Le tavole sono costruite usando spesso vignette rettangolari lunghe e strette. I disegni non sono mai ridondanti, contengono i giusti dettagli. Si adattano sia alle scene di dialogo o di passaggio, più statiche, sia alle sequenze deliranti di combattimento (ispirate ai B-movie) o delle trasmutazioni alchemiche che risucchiano i fratelli Elric verso il Portale della Verità. A vignette piene se ne alternano altre più ariose, dove un primo piano o un particolare dell’azione campeggia su uno sfondo completamente bianco o nero. Lo stile di Arakawa è misurato, equilibrato, efficace nel rappresentare un mondo dove tutto (o quasi) è possibile.

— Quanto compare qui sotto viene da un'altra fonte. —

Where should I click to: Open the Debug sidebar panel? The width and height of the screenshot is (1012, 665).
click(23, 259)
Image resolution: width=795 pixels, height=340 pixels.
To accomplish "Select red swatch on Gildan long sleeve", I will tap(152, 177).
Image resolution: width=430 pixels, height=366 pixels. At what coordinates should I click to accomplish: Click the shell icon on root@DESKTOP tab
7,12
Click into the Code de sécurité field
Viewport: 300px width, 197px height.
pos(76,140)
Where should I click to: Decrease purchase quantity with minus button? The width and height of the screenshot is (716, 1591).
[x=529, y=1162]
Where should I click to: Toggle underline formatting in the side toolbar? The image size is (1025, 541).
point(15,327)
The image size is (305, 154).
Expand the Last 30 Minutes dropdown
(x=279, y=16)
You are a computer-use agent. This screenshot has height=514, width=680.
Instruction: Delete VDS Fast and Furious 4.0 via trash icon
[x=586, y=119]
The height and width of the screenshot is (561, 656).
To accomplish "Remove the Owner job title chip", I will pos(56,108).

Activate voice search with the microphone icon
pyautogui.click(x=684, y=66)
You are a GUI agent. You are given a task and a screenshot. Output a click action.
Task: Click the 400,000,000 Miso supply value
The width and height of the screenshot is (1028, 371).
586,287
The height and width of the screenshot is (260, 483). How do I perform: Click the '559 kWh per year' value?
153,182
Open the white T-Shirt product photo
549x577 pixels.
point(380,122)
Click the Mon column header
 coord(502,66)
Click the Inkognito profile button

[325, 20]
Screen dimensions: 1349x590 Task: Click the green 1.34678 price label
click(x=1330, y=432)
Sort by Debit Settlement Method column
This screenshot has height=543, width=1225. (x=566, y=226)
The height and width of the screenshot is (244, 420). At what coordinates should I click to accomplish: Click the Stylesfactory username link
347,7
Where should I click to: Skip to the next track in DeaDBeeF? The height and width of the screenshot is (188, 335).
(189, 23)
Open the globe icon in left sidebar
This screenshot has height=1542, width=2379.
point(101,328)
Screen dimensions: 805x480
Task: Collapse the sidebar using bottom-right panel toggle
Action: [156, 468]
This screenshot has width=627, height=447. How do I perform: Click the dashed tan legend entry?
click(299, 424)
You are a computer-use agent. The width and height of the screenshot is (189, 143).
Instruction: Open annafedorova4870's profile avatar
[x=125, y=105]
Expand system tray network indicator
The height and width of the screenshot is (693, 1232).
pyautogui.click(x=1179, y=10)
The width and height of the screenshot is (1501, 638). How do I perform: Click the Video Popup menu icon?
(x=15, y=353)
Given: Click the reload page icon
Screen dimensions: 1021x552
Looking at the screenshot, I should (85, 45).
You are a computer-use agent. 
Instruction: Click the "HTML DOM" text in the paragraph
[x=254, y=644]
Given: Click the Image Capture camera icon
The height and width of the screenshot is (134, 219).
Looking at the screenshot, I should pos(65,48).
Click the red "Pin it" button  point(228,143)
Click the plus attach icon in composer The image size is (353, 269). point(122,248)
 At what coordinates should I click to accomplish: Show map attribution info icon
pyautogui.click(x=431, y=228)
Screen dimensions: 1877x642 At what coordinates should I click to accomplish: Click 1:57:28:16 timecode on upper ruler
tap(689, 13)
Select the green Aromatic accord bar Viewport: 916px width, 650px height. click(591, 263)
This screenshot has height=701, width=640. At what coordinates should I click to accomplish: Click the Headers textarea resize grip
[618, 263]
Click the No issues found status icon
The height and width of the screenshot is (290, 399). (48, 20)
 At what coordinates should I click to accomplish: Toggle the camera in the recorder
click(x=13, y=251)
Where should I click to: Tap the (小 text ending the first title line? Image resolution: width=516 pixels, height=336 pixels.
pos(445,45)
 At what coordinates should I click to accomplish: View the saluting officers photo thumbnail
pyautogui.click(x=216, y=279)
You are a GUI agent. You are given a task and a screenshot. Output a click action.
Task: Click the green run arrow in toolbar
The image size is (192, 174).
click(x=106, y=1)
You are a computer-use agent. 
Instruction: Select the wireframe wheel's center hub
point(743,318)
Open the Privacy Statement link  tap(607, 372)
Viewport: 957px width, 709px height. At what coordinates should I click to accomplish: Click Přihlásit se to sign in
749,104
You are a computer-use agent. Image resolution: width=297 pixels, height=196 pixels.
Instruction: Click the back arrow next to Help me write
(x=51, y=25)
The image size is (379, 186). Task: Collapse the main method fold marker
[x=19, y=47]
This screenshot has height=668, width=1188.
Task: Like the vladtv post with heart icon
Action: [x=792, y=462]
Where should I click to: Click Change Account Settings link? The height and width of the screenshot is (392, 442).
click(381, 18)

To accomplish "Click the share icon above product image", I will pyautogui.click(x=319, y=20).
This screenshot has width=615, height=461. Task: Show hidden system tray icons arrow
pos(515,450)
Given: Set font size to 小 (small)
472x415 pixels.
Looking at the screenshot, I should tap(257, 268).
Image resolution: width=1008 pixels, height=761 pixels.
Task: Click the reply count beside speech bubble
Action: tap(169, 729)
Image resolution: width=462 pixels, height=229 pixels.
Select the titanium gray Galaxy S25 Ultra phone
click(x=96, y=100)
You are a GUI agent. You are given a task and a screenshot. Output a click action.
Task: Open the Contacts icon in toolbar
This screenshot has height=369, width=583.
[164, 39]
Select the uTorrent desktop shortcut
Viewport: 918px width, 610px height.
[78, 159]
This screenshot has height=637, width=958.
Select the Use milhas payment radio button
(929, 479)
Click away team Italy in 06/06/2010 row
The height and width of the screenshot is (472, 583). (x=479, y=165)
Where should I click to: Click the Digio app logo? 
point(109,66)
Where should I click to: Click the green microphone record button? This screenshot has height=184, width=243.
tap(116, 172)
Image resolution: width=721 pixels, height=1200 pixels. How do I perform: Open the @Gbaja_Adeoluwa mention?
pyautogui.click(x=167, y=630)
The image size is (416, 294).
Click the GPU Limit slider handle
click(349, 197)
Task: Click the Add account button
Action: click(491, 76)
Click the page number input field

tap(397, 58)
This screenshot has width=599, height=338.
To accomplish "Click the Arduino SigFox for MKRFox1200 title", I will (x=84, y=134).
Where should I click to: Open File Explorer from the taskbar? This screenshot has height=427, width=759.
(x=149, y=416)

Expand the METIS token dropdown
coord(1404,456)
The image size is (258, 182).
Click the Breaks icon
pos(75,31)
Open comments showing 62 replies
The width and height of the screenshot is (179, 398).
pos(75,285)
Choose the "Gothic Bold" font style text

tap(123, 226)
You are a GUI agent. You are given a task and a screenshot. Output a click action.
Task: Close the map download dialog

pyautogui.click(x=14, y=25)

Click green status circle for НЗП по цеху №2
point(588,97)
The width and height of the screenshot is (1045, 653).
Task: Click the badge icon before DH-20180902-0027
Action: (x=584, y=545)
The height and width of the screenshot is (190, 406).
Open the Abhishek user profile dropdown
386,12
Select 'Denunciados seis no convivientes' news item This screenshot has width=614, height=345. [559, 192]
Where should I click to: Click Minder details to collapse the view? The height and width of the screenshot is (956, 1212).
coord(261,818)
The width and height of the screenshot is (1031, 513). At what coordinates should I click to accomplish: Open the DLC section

Secondo Arakawa, essere un buon mangaka significa infatti riuscire trovare un equilibrio nel rispettare e tradire le aspettative dei lettori. Con Fullmetal Alchemist ci è riuscita perfettamente: potremmo dire che ha trasmutato tutti gli elementi essenziali dello shonen – azione, evasione, ottimismo, evoluzione dei personaggi – in una forma più compiuta e densa di significato, introducendo riflessioni sul senso della vita, sul ruolo della scienza e sugli orrori della guerra razziale in un racconto che conserva leggerezza e fiducia nel futuro. Ecco perché Fullmetal Alchemist è un grande fumetto, anche 20 anni dopo.